Mr Misic teaches what he calls a simple strategy for successful trading in any asset class - whether stocks, forex or futures - that involves following the inevitable business cycle of "an expansion, a peak, a contraction and then a trough", and striking - buying or selling - at the correct moment. "So up, sideways, down and sideways again is pretty much the pattern," he says. "And the market has the same pattern; they call it accumulation, mark up, distribution and mark down."

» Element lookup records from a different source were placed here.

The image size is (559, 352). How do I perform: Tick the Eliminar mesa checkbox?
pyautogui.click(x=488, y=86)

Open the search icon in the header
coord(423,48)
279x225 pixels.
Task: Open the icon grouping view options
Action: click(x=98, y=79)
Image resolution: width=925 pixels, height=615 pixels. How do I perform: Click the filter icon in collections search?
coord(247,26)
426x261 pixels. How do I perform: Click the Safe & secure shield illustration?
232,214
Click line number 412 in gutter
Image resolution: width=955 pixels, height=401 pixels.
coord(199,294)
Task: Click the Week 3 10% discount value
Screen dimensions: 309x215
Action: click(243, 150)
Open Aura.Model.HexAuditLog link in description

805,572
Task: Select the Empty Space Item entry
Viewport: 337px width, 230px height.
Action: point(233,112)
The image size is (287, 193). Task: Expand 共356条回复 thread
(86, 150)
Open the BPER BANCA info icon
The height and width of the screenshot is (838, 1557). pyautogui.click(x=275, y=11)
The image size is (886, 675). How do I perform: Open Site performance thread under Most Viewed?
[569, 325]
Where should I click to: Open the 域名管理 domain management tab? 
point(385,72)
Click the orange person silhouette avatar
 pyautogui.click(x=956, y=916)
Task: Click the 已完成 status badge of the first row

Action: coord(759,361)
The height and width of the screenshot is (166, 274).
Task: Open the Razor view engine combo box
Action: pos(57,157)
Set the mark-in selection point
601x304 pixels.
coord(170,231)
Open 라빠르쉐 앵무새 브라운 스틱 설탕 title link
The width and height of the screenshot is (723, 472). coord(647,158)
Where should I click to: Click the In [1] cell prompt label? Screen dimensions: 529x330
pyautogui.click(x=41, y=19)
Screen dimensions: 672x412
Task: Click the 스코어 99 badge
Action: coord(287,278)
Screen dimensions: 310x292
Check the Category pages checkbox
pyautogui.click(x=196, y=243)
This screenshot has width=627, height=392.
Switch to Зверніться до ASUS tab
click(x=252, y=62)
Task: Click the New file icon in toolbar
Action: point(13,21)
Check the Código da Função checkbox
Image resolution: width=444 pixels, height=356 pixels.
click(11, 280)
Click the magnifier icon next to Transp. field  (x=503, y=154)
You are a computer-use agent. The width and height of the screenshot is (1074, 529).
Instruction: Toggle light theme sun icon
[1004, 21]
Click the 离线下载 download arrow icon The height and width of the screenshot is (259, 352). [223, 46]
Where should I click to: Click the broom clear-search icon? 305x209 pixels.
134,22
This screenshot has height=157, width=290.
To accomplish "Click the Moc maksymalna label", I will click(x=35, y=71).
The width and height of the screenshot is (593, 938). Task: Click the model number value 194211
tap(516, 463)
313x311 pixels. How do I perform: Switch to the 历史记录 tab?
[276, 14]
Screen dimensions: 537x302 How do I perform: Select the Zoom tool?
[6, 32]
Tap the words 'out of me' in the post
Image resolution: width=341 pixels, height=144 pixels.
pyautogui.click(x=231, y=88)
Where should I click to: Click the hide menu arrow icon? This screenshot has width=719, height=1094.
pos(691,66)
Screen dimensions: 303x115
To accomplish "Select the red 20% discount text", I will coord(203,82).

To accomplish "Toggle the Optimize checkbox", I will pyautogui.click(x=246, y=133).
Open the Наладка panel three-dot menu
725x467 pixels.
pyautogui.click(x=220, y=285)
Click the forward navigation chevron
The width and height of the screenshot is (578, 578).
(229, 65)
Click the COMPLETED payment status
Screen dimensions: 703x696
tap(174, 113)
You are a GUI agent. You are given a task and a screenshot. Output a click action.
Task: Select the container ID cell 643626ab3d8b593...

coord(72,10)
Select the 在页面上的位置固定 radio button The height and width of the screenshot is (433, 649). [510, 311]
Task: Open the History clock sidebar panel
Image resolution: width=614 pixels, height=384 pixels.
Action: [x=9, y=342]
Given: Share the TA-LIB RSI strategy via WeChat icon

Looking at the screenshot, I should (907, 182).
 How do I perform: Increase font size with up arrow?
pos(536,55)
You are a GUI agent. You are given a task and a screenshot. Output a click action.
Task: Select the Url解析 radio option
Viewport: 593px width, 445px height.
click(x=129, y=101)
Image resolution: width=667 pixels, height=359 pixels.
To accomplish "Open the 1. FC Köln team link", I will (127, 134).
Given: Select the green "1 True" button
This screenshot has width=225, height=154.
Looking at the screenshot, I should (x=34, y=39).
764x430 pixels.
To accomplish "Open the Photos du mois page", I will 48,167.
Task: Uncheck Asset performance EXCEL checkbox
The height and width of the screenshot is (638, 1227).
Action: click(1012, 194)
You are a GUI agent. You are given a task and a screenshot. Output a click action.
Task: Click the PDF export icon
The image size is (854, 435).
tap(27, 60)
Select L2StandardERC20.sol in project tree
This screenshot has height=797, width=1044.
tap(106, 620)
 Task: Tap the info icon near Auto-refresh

I'm writing this stuff down, mouthing the words, but secretly glad I'm not going to be tested on it later. And then comes a quiet revelation. I guess we all know the way it is - that the world is comprised, essentially, of suckers and suckees - but hearing it spelled out for the first time by Mr Misic, as he gives me his idiot's guide to market economics, is a little disheartening. "Institutions like to accumulate large positions of assets in anticipation of higher prices and, after the higher prices are reached, they usually distribute to the public, who like to buy at the top of the market."
By "like", I think he means "know no better than". Sometimes it's hard to know when financial types are being funny. And then, he says: "The market collapses, the only people that have money are the institutions and then the whole thing starts over again. "Every generation," he adds, "goes through it; you either figure it out or you're a part of it for ever." Depressing. I have wasted my life as a wage slave. So how to figure it out and cross over to the smart side?
For Mr Misic, it's all about the weekly charts: study these carefully and patterns will start to emerge - patterns that can be exploited by the nimble-footed day trader. And don't waste your time reading too much. "For example, look at the gold market right now. It's at all-time highs and going higher. What to do? There's all these people that are long on gold telling you, 'Oh, it's a buy', and everybody who's short telling you, 'Oh, it's going to collapse'."
What you need, he says, is not contradictory advice, but a strategy - based on a sound understanding of demand and supply. "So if you want to buy gold, say, you either buy when it makes a new high or you buy when there's a pullback to some kind of demand zone below current price. Prices don't always go straight up, they often fall back a little before resuming the uptrend." A dim bulb lights up. This was a strategy I'd stumbled on myself, a few columns back!
But a little knowledge is, of course, a dangerous thing, and now I am in a quandary. Do I plunge in deeper, deploying Fibonacci retracement lines (whatever they are) in an attempt to second guess the market? Or do I just stumble on, continuing to act on instinct (a word, incidentally, that makes Mr Misic draw breath, politely, but sharply)? Well, a bit of both, I guess. After all, there's no real money at stake - and if there was, I can't help thinking that handing over $5,000 or so to Mr Misic and his colleagues would be my first and best investment.
Meanwhile, back to stabbing in the dark in the unreal world, whereby this week I have made a grand total of £9.82. Whoop-de-doop. Not quite enough for two Big Mac meals.